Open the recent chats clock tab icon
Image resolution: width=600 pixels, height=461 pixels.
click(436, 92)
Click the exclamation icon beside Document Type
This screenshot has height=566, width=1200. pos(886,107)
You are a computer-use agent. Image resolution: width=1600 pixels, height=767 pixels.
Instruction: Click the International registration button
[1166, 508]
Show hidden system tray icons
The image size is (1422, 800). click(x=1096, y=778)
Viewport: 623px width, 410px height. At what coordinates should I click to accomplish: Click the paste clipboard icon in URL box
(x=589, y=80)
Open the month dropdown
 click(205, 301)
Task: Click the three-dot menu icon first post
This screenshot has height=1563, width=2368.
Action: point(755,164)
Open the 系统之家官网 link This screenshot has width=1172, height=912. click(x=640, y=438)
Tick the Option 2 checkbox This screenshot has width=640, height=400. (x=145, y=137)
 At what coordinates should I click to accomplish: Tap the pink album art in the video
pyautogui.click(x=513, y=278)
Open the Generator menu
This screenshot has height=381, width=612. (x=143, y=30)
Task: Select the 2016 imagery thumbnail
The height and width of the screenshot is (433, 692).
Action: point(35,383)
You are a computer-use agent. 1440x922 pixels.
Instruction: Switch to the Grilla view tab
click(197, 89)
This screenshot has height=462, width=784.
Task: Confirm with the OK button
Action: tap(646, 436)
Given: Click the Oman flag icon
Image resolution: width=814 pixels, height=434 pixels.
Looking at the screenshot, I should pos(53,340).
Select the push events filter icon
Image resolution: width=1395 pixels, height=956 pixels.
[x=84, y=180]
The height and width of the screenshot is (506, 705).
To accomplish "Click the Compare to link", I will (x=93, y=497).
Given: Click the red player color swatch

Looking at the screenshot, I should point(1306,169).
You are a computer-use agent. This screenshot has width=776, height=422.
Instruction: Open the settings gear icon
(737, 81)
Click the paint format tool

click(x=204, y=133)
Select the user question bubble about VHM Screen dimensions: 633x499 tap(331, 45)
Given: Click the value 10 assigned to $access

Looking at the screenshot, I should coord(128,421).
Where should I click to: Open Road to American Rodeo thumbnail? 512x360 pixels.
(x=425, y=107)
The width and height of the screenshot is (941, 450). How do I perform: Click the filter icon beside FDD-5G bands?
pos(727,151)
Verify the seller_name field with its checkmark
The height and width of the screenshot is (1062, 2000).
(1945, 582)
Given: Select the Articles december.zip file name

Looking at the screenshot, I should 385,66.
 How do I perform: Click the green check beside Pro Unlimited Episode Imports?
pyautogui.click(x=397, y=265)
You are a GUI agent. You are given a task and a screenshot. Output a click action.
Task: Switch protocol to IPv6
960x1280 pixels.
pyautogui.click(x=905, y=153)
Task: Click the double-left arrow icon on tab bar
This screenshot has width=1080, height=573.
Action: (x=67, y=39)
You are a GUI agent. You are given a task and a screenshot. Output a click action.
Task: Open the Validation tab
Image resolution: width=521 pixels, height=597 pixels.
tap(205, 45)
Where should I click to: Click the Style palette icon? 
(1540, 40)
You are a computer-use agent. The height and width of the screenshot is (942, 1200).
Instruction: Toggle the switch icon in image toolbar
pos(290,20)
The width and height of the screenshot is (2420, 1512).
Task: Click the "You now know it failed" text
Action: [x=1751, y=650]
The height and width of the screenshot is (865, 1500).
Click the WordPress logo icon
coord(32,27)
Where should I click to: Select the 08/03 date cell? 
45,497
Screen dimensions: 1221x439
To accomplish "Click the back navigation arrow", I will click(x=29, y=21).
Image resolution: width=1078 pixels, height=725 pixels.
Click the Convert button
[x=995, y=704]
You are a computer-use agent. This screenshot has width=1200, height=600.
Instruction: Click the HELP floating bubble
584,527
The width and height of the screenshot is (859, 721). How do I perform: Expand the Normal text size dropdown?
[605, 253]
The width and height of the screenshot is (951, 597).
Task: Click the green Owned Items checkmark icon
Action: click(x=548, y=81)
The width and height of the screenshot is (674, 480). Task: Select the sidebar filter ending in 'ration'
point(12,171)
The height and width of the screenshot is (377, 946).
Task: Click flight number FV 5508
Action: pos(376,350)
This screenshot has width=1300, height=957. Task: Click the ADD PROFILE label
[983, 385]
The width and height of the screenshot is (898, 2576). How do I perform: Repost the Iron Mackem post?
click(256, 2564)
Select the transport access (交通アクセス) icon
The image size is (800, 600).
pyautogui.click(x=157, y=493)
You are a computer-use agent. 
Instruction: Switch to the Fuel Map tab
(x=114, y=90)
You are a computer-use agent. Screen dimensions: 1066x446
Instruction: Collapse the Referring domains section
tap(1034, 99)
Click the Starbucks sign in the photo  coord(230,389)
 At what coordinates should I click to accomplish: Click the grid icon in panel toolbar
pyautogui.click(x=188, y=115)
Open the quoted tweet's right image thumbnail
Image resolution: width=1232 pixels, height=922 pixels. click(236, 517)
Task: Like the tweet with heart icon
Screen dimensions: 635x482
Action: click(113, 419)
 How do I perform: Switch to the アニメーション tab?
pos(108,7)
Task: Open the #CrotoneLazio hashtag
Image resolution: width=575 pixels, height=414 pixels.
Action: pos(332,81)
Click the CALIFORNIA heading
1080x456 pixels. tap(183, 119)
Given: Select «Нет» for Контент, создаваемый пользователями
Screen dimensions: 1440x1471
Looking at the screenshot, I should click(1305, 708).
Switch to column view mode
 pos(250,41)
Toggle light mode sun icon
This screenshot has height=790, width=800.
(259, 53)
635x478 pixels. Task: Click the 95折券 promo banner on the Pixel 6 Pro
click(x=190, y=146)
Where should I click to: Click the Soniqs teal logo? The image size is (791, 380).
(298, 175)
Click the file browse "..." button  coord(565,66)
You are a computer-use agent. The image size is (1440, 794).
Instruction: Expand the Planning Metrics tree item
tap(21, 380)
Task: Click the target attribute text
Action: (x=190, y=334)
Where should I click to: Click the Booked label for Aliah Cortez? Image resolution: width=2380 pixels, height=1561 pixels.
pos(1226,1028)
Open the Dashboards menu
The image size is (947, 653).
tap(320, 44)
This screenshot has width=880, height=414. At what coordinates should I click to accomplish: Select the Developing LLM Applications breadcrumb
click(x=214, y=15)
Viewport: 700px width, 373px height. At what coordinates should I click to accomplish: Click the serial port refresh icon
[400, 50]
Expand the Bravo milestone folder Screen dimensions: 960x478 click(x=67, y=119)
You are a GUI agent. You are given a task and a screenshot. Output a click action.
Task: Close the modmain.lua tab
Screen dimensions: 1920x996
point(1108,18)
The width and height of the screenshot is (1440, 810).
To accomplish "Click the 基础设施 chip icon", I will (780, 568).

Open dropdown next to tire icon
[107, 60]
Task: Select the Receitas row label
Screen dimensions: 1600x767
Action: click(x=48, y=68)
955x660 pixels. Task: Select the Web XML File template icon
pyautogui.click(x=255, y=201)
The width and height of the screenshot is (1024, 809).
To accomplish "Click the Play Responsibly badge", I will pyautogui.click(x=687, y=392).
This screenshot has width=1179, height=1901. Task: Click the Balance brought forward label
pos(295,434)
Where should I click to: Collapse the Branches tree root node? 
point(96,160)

__What is expected__:
Among the lines above, find the ones containing "will" and copy them.

__Reply to the task__:
To accomplish "Click the Compare to link", I will (x=93, y=497).
To accomplish "Click the back navigation arrow", I will click(x=29, y=21).
To accomplish "Click the 基础设施 chip icon", I will (780, 568).
To accomplish "Click the Play Responsibly badge", I will pyautogui.click(x=687, y=392).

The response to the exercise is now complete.